Given today’s polarized political system, the reality is that we no longer live in a society where bipartisan coalitions are feasible.  Functionally speaking, our current coalitions form within individual parties – between libertarian and evangelical Republicans, or progressive and corporate Democrats.  The result is that sixty votes in the Senate has become an unreasonable standard for the passage of legislation.  For the foreseeable future, most laws will be passed either by tiny Congressional majorities or not at all.  We can lament this state of affairs if we like, but the filibuster is not going to turn back the clock to a bipartisan society.  Instead of dreaming about a government that no longer exists, we must end the gridlock that has incapacitated the government we actually have. 
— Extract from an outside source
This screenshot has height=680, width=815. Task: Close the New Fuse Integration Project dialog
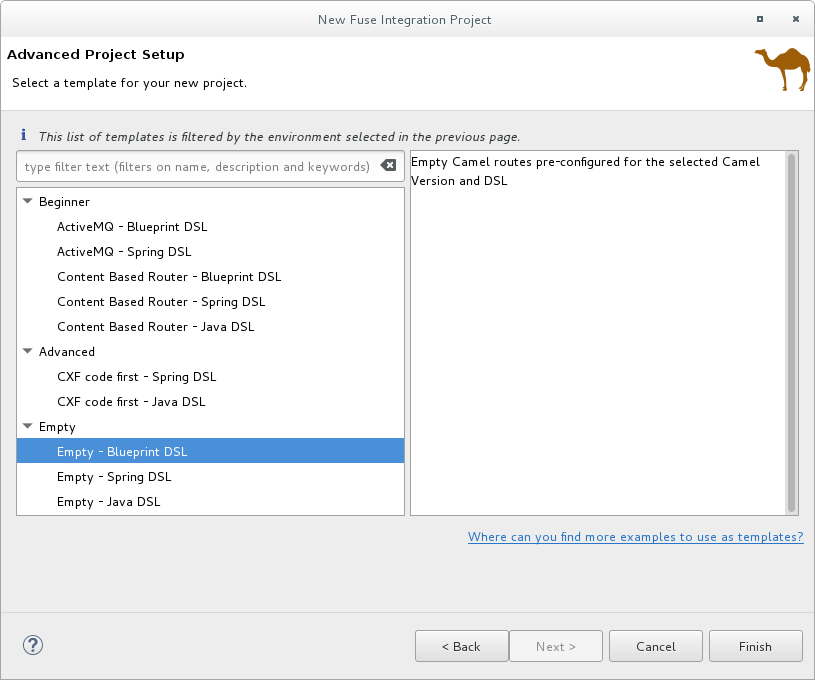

Unlike most of America’s problems, the filibuster is easy to fix: the Senate can end it forever with a simple majority vote.  The 114th Congress, in particular, offers McConnell an unprecedented opportunity to get rid of the filibuster once and for all.  Republicans will begin the session with at least fifty-three seats in the Senate.  Though a few Republican senators back the filibuster on principle, most should be counted on to follow McConnell’s lead.  Meanwhile, most of the nineteen sitting Democratic senators who co-sponsored Senator Tom Udall’s 2013 filibuster reform bill would likely support an end-the-filibuster rule change.  Politically, too, 2015 is an unusually good environment for filibuster reform.  Buoyed by their historic gains this year, Republicans dream of winning the presidency; Democrats, for their part, have a strong potential presidential candidate in Hillary Clinton and a natural advantage in the Senate seats up for grabs in 2016.  Both parties hope to win big, yet neither will be able to enact their platforms in 2017 and beyond unless they agree to end the filibuster now.

With daunting challenges looming at home and abroad, it’s vital that whoever wins the next election is able to govern effectively.  The American people deserve a political system that enables the leaders they elect to bring about the policies they support.  Mitch McConnell has a history of using the filibuster to stop bills he doesn’t like, but ultimately, people go into politics to pass laws, not to block the other party’s legislation.  If the Senator wants to govern rather than to obstruct, the time to act is now: end the filibuster, restore American democracy, and get our government moving again.